> **Task description**: One figure is the whole answer: the number of lines below that contain the word "Switch".

> **Data supplied**:
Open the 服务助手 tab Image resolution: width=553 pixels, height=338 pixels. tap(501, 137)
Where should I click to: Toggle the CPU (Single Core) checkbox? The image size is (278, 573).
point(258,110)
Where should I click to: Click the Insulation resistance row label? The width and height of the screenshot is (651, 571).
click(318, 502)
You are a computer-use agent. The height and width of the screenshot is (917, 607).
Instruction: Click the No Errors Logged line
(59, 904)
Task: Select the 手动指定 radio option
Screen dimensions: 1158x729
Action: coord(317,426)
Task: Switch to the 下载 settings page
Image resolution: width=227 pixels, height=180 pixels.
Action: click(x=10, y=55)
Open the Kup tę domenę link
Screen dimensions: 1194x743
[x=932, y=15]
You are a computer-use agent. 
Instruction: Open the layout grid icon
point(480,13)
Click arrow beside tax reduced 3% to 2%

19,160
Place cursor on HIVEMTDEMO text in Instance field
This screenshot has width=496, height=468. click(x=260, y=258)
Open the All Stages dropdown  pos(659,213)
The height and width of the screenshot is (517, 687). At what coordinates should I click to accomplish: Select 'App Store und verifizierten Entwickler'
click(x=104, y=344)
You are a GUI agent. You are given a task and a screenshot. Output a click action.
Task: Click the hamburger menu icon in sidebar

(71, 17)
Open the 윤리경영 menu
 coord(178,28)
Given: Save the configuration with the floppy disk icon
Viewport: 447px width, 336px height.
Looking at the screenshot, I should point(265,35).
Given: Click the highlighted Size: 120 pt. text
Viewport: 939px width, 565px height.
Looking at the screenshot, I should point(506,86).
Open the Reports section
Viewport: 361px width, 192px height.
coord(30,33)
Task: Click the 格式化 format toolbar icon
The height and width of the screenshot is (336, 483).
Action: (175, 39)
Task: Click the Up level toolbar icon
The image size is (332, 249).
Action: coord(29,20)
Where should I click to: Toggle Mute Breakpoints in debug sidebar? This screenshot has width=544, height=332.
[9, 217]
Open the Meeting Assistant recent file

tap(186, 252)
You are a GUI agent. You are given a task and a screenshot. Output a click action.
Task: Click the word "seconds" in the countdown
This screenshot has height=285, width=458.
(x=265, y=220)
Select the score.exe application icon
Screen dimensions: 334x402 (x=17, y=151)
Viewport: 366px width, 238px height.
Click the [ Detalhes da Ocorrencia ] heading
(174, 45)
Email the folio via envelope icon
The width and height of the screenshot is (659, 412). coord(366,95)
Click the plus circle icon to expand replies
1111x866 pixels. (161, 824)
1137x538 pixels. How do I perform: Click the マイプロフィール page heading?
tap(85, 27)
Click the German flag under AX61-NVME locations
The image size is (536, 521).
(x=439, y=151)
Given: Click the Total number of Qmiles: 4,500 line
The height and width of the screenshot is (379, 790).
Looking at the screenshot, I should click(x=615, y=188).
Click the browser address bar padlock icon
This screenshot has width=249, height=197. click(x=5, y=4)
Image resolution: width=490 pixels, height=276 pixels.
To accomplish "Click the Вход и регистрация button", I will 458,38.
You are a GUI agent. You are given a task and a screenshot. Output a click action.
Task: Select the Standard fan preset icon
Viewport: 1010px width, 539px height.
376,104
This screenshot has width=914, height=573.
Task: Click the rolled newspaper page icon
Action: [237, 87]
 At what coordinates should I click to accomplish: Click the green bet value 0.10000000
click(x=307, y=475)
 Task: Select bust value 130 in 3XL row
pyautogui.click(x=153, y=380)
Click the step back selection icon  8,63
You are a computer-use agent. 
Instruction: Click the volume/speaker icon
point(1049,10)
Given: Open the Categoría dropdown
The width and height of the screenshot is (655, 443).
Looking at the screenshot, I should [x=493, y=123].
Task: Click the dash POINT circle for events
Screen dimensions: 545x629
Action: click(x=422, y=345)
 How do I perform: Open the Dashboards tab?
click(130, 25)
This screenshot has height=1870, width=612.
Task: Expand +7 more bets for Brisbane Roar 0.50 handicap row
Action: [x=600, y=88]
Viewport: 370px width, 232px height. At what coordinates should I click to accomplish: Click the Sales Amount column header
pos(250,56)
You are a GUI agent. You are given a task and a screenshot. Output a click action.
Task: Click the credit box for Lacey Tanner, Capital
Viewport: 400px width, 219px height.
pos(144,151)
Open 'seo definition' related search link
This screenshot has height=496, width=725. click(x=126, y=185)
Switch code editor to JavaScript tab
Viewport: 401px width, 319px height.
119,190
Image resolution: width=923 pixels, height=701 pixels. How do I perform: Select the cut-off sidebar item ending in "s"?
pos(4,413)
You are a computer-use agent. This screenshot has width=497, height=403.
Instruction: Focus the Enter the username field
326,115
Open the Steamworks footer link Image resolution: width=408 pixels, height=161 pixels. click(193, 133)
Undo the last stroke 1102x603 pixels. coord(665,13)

> **Written answer**: 2